Task to complete: Output only the lines that run from the line holding "Task: Click the Applications gear icon" to the end of the entries, both ends included, and skip the pictures.

Records from a data collection:

╔══

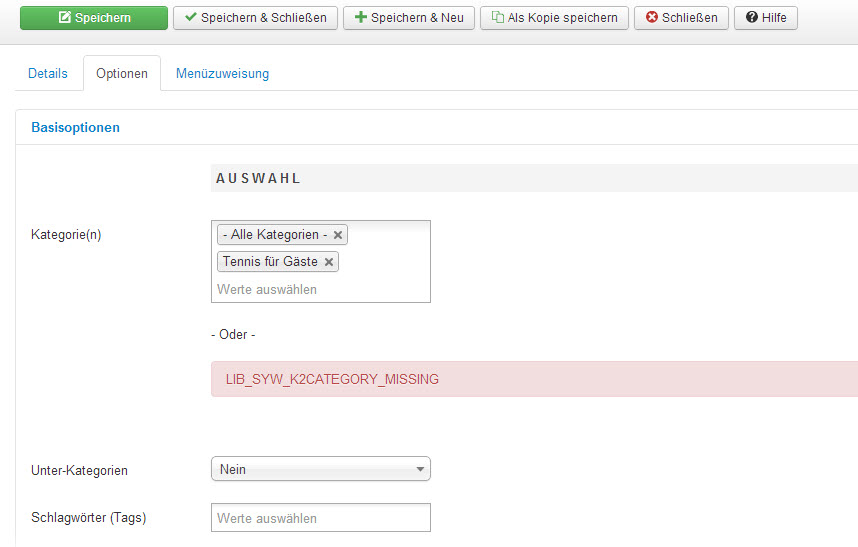Click the green Speichern button
Image resolution: width=858 pixels, height=547 pixels.
[94, 18]
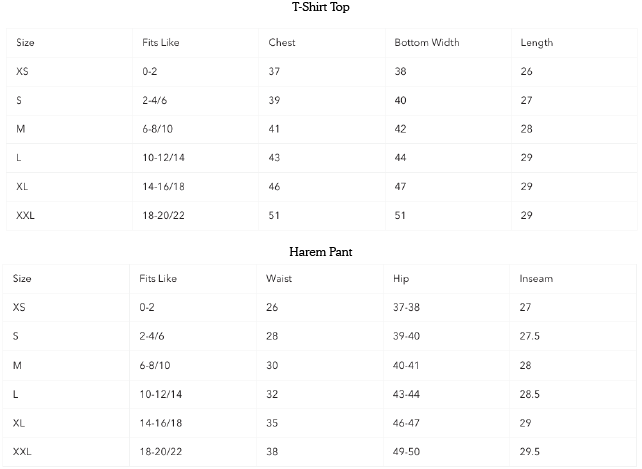Click Fits Like header in T-Shirt table
This screenshot has width=642, height=469.
161,43
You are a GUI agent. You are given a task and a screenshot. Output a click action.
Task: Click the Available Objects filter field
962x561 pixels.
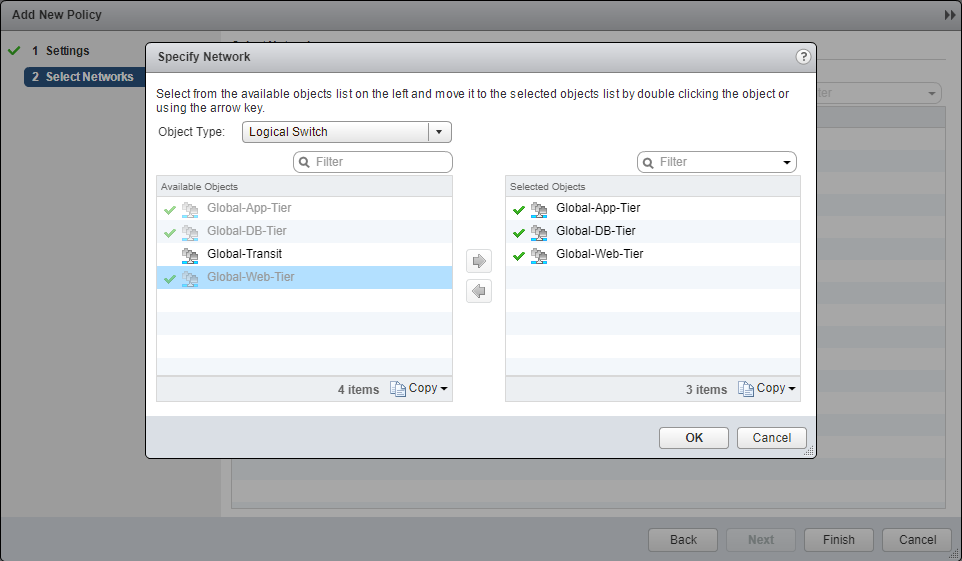click(380, 162)
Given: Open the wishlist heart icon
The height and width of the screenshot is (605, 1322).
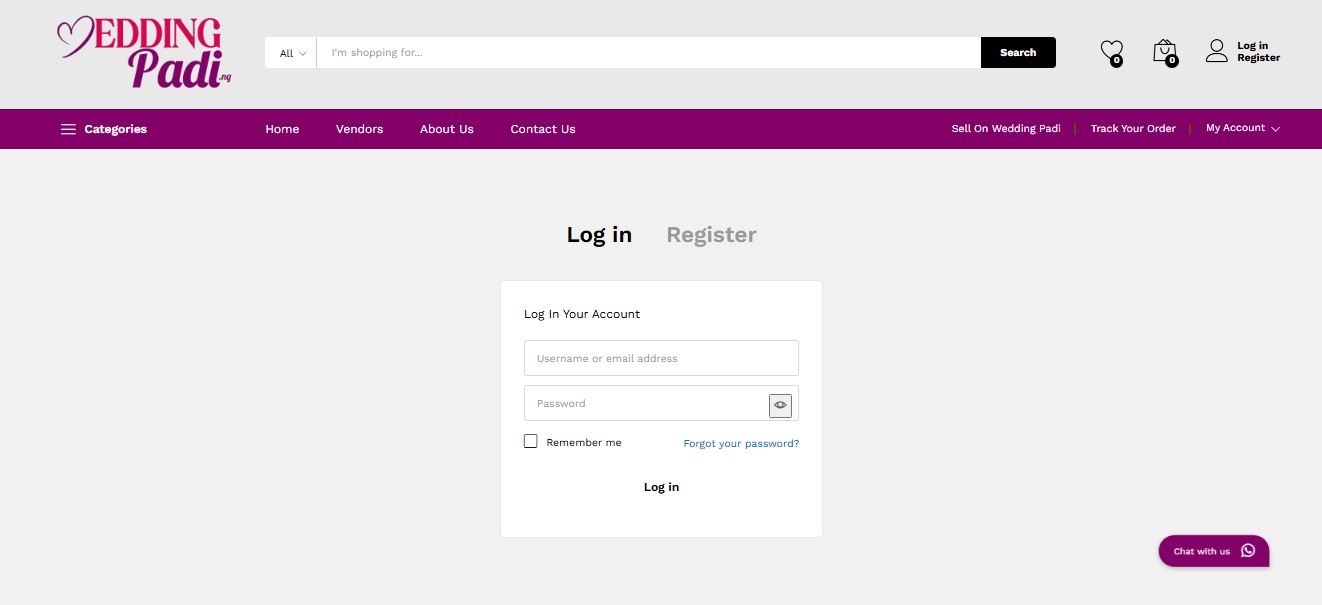Looking at the screenshot, I should 1111,51.
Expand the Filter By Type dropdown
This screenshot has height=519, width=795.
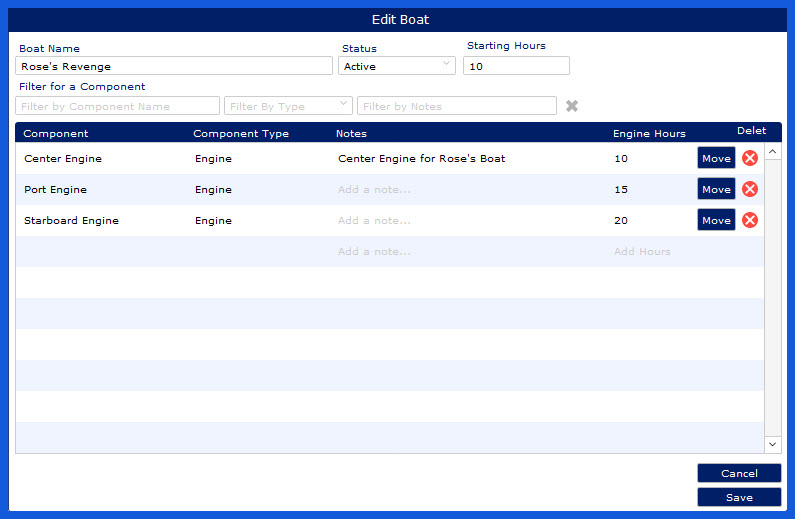[x=288, y=106]
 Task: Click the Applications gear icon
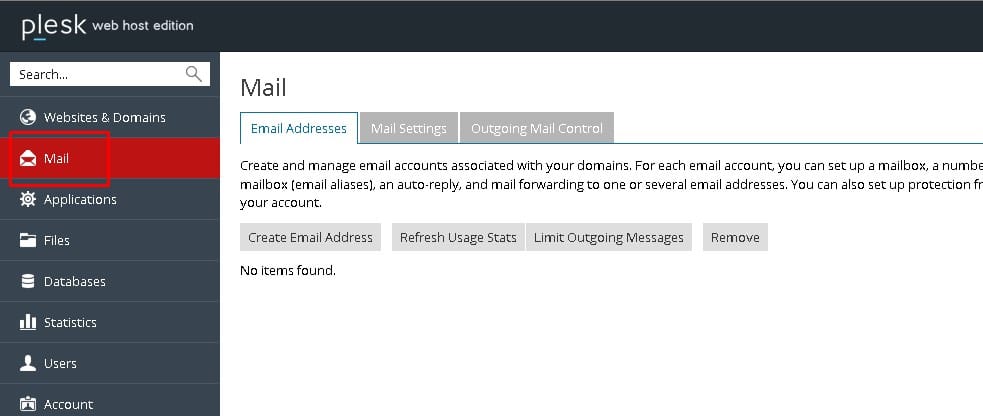coord(28,199)
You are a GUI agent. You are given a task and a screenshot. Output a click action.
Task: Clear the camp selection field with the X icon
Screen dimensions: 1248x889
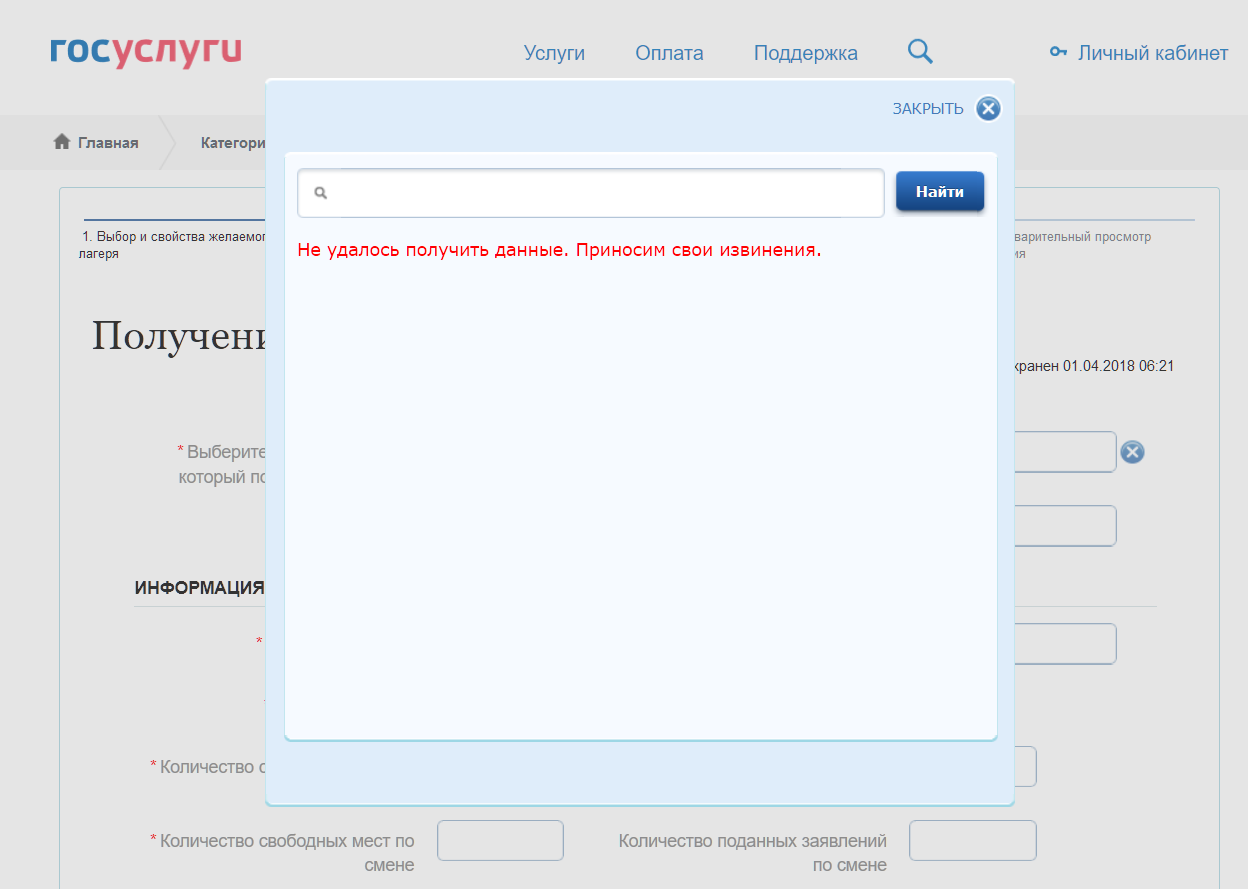pos(1132,452)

╚══

Solution to this problem:
 Task: Click the Applications gear icon
coord(28,199)
You are a GUI agent. You are given a task and a screenshot. Output a click action.
Task: Clear the camp selection field with the X icon
Screen dimensions: 1248x889
pos(1132,452)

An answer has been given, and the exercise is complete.